Excerpt:
Today, the prolific writer explains that he’s become an old pro at managing a meat-restricted diet, with the help of his wife, Renée, who also developed the disease, known as alpha-gal syndrome, from a tick bite.
“With time, you can adjust to anything,” says Grisham. “After so many years of eating a lot of fish and fowl, not to mention vegetables and pastas, we hardly think about the allergy.”
With so many healthy alternatives to beef and pork, “I haven’t missed a meal!” Or so the author says. One can’t help noticing the relish with which Grisham describes his occasional red meat cravings, and the stoic way he pushes past temptation.
“There are moments when I’d love some bacon, ham, ribs, a steak, and a big fat cheeseburger,” he says. “But those moments pass and we order or cook something else delicious.”
Life in a Tick Hot Zone
The Grishams are long-time residents of the countryside near Charlottesville, Virginia, a beautiful and historic city – that also happens to be a favorite habitat of the Lone Star tick. Anyone who spends time outdoors there is susceptible to the tick’s bite. Alpha-gal allergy was even discovered by University of Virginia allergist-immunologist Thomas Platts-Mills, who developed his own case of the disease after hiking in 2007.

Information shown:
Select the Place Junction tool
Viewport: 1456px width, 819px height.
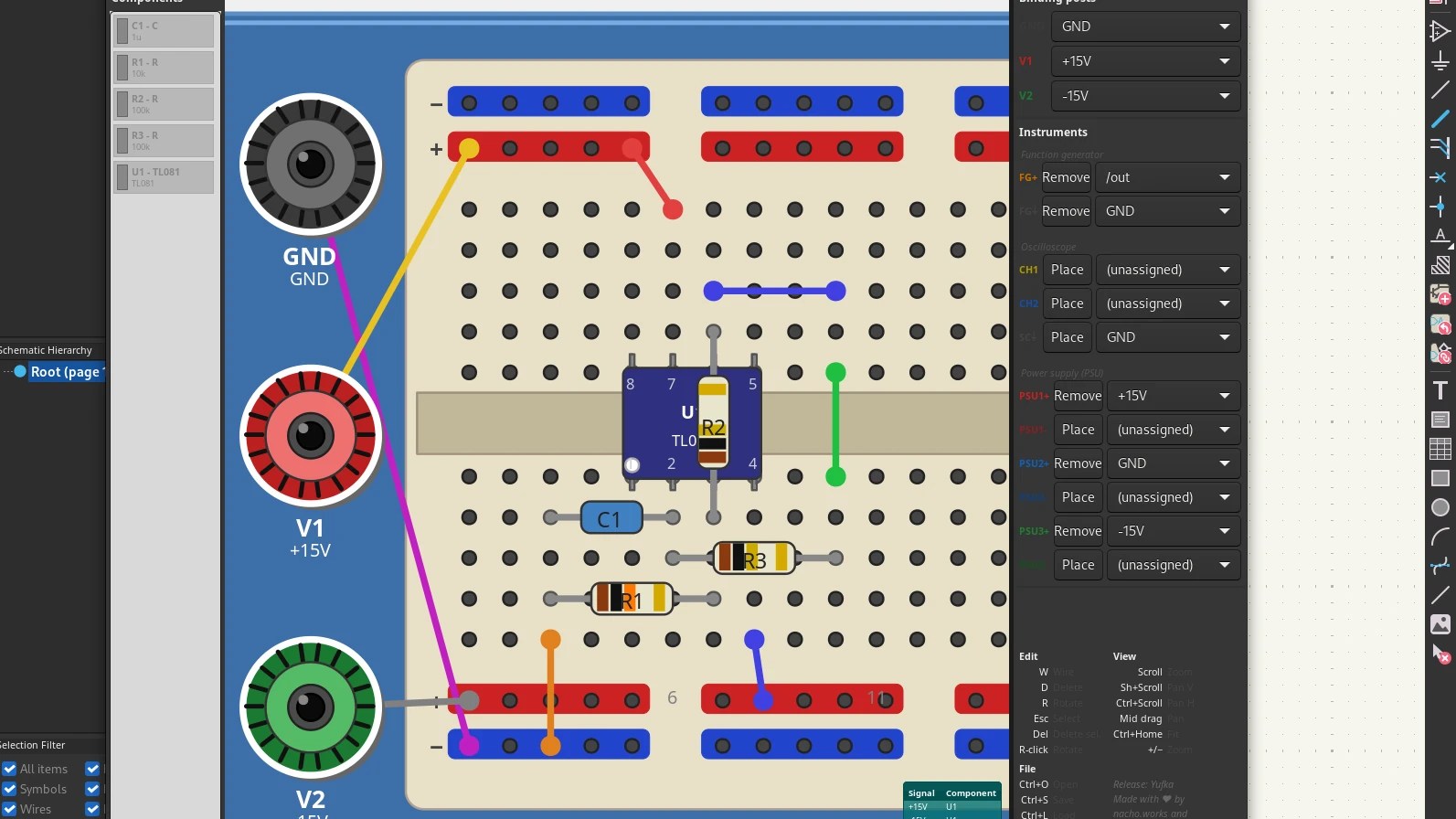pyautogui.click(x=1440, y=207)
--
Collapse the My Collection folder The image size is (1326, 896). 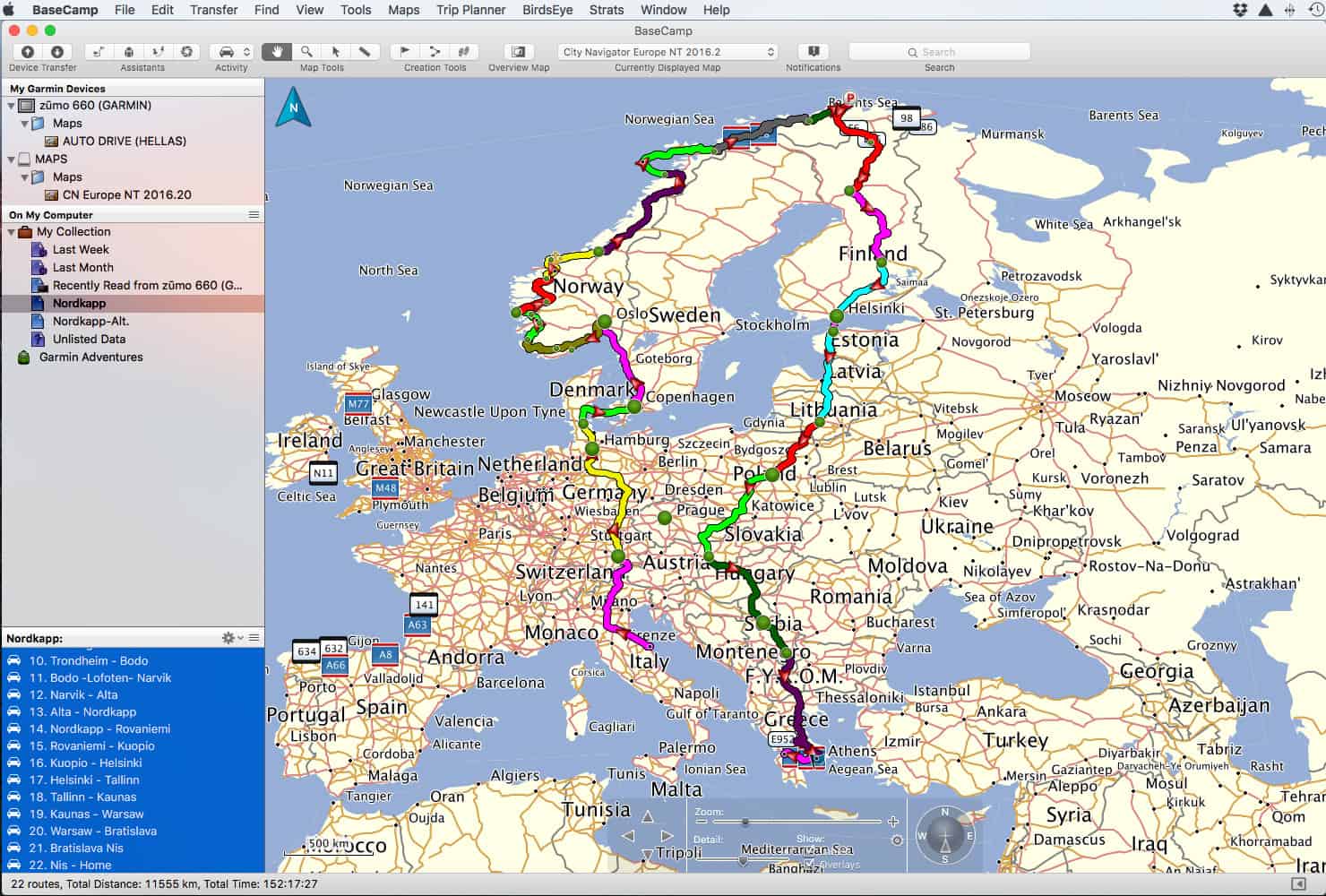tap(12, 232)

Exercise prompt:
Resume the text above about Grisham and alpha-gal syndrome, picking up right after its last sentence.

Output below:
While Grisham hasn’t had a serious reaction in years, he certainly can vividly recall what one felt like. “My last reaction was in Paris about seven years ago after eating rabbit for dinner.” He notes: “It was pretty ugly.”
For Grisham, there’s no mystery to dealing with the vexing alpha-gal allergy. Practice avoidance and stay positive.
“If the wrong tick finds you, don’t despair,” he advises. “Life goes on with a lot of great foods available.”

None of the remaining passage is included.